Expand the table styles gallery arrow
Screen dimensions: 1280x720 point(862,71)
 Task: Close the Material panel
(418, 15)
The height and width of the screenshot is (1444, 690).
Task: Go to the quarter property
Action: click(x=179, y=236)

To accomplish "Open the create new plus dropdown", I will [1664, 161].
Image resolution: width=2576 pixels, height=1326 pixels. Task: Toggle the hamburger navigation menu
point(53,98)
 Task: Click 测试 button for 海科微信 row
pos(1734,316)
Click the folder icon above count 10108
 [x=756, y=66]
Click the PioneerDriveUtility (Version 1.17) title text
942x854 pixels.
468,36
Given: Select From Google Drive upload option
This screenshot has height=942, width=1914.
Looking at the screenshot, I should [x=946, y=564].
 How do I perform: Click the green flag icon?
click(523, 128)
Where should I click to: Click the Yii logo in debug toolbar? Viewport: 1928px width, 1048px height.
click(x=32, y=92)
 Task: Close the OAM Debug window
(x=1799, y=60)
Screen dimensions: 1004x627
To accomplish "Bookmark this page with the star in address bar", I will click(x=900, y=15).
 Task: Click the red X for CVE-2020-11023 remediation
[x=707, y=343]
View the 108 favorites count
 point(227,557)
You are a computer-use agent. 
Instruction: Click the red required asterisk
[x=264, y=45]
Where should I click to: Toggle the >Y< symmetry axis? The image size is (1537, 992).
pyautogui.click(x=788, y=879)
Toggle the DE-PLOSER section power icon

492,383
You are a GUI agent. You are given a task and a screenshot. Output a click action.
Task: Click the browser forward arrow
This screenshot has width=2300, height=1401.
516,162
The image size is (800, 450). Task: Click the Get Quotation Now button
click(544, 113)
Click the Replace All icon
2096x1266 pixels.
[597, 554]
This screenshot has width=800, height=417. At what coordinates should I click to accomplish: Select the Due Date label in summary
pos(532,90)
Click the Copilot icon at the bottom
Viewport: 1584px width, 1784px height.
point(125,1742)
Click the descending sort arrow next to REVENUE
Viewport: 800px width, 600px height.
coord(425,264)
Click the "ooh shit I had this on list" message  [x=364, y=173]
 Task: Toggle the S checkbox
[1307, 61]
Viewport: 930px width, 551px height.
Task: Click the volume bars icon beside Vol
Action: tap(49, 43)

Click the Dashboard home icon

• [TASK REQUIREMENTS]:
Reproduce the material unchanged, everything from its first line down to and including the line that contains "point(53,98)".

• [EXERCISE OUTPUT]:
Expand the table styles gallery arrow
Screen dimensions: 1280x720 point(862,71)
 Task: Close the Material panel
(418, 15)
The height and width of the screenshot is (1444, 690).
Task: Go to the quarter property
Action: click(x=179, y=236)

To accomplish "Open the create new plus dropdown", I will [1664, 161].
Image resolution: width=2576 pixels, height=1326 pixels. Task: Toggle the hamburger navigation menu
point(53,98)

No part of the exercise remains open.